Although warmer temperatures, PAR, and UVR all caused paling of corals, coral growth was affected only by the warmer temperature treatments, which we had adjusted to approximately follow recent temperature observations on reefs in Kāneʻohe Bay (based on data 2014–2019). Previous work in Kāneʻohe Bay has shown that the optimal temperature for coral calcification, including for L. scutaria, is 25.9 °C and that coral growth drops when above that threshold121. Our results confirm these earlier results and suggest that coral growth may already be dropping throughout Kāneʻohe Bay due to ocean warming. Elsewhere, reductions in coral growth linked with warming ocean temperatures have already been detected in the Red Sea122, on the Great Barrier Reef123, in the Andaman Sea124,125, and in the South China Sea125.

The physiological effects of global climate change on coral reproduction are numerous and complex126. However, the bottom line is that without robust reproduction, corals may not be able to adapt to changing ocean conditions. We show that warming ocean temperatures and high solar radiation both negatively affect the reproductive physiology of the mushroom coral L. scutaria, but they may do so through different cellular pathways. Oceans are predicted to continue warming in the decades to come, which may cause a further reduction in coral spawning synchrony, disrupt the timing of spawning, cause a further drop in fertilisation success and in egg volume, and slow coral growth.

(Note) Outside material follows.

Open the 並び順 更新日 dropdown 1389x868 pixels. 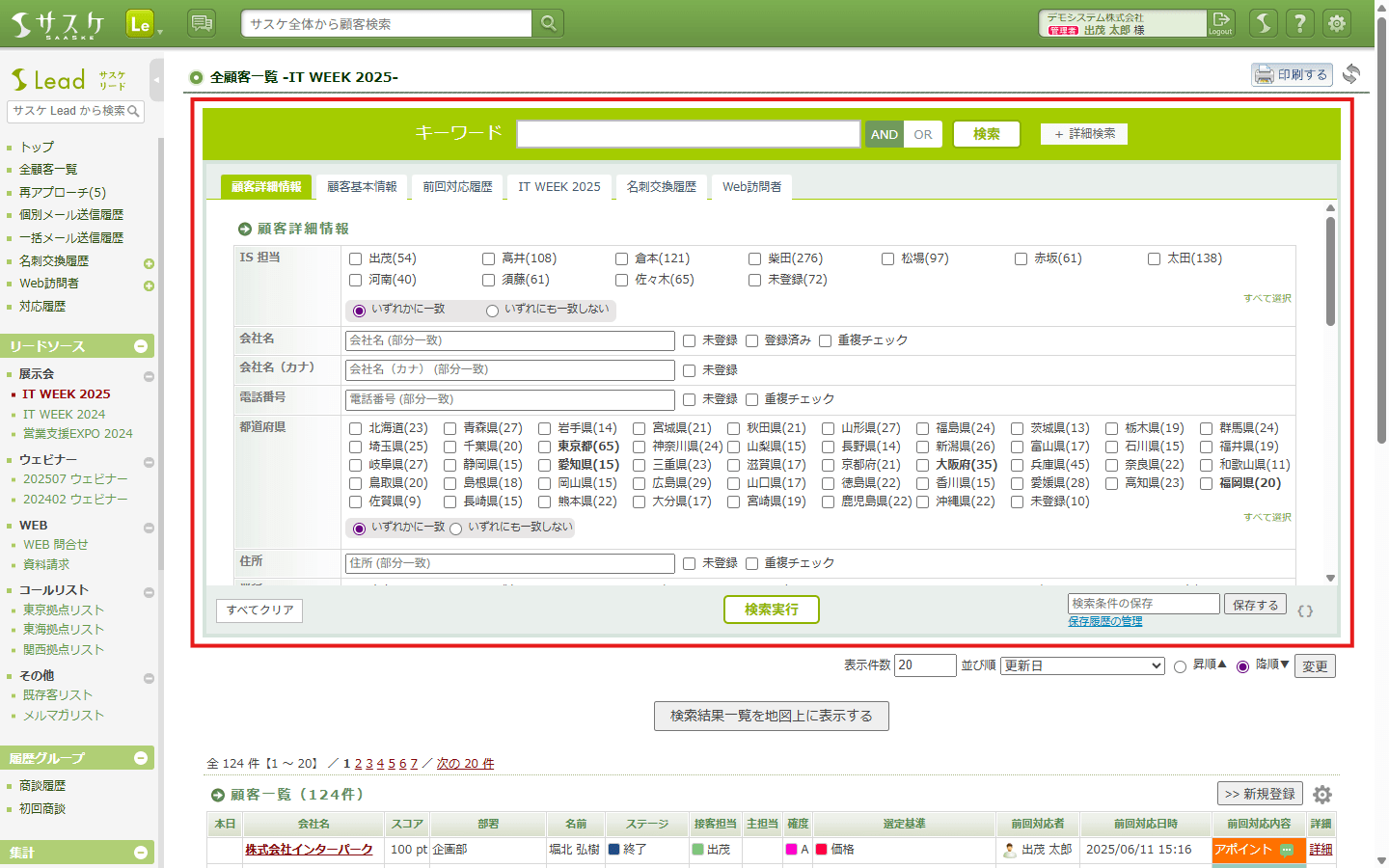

To manage warming ocean temperatures will take a global effort and strong political will and action, but that effort is necessary to prevent the loss of coral reefs and the vital ecosystem services that they provide127.

While high levels of PAR are likely to continue to affect the reproductive physiology of corals in the coming decades, artificially controlling PAR levels may help reduce damage to sperm and eggs, and mitigate bleaching effects under thermal stress. Shading corals has been tested for a variety of species, showing promising results in reducing coral bleaching and decreasing effects on overall fitness73. Our results suggest that it could also prevent damage to coral gametes, thus reducing the risk of reproductive failure. However, such measures would be challenging to apply in a natural environment and may need to be limited to small-scale reef patches and land-based coral nurseries. Manipulating PAR levels should also consider that below a certain threshold, the circadian rhythm of the corals may be disrupted, causing unwanted damage to the corals’ life cycle128,129 so shading mitigation measures would need to be undertaken with caution10,130,131. Finally, high levels of ultraviolet radiation are known to cause cellular damage in many organisms but lower levels of UVR may play an important functional role. Here, we show that completely blocking UVR can impair lunar cycle–related cues, on which the corals rely for determining the timing of spawning and maintaining spawning synchrony.

The coming decades will be challenging for coral reefs around the world, but among the key steps to conserving reef-building corals will be to ensure that reproduction is maintained and to better understand the factors that may disrupt it. This will require global, annual monitoring of coral reproduction alongside further research on the effects of climate change on coral reproductive physiology and reproduction timing. This study is a first step in that direction but many effects identified here would benefit from more in-depth studies focused on these effects, and more importantly, this study needs to be repeated on other coral species to determine how whole coral reef communities are likely to respond to some of the environmental changes associated with climate change in the coming years. On a longer time-scale, global pressures from climate change will need to be addressed for oceans to return to environmental conditions more suitable for the world’s coral reefs to thrive again.